No mês passado, mais de 450 civis morreram por bombardeios do governo em Ghouta Oriental, um semicírculo de cidades de classe trabalhadora mantidas pela oposição em torno de Damasco, segundo listas mantidas por uma divisão local da Crescente Vermelho árabe síria. Muitas das vítimas eram de Douma, disse o grupo, incluindo idosos, mulheres e crianças.
“Domingo Negro” é como os moradores de Douma chamam 16 de agosto. Pelo menos 122 pessoas morreram em um dos ataques aéreos mais mortais da guerra, em um mercado de hortifrutis, segundo agentes de resgate, a Rede Síria para Direitos Humanos e outros grupos de monitoramento.
Bilal Abu Salah, um morador que deixou o mercado pouco antes do ataque, é assombrado pelos rostos dos vendedores ambulantes que lhe vendiam pepinos, abobrinhas e berinjelas –-com preços inflacionados, como de costume. Minutos depois ele viu um coberto de sangue; um morreu, dois ficaram gravemente feridos.
O dr. Adnan Tobaji operava em uma clínica improvisada em um porão, às vezes no chão, sem anestesia ou material esterilizado. A escassez de suprimentos pode ser mortal, ele disse. Uma mulher morreu enquanto aguardava pela chegada de uma bolsa de sangue.
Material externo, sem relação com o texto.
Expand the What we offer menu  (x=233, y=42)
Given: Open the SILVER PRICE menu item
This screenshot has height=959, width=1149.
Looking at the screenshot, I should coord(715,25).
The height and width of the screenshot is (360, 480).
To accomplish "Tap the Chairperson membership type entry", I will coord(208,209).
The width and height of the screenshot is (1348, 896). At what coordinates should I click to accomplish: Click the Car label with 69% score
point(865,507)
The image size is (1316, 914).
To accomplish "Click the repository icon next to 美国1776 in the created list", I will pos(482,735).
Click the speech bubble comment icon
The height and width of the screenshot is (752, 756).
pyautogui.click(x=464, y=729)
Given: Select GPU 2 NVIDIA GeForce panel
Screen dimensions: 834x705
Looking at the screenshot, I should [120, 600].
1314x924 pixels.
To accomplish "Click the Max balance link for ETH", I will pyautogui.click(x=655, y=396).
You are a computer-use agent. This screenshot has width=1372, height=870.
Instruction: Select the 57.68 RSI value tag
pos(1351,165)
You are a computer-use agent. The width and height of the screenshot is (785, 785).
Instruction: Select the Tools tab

Os novos ataques evisceraram o pouco que restava da vida de rua e instituições locais de Douma. Nove funcionários da defesa civil foram mortos. As autoridades locais impuseram um toque de recolher e até mesmo cancelaram as orações de sexta-feira.
A queda livre de Douma levou Tobaji e várias centenas de colegas e moradores a assinarem uma petição por uma trégua humanitária completa, na esperança de que leve a negociações e um fim à guerra.
O pedido vem da rebelde Douma. Ele não estabelece pré-condições para o destino de Assad, há muito um ponto de discórdia.
“O destino de Assad não significa nada para nós em comparação ao destino da Síria, do país, do povo e das crianças”, disse Tobaji. “Neste momento, enquanto estamos falando, um sírio está sendo morto. Precisamos de uma solução de qualquer modo que pare os combates.”
A solução, ele acrescentou, “pode não ser adequada para mim ou para muitas outras pessoas, mas não é para mim, para esta ou aquela pessoa. É pela Síria”.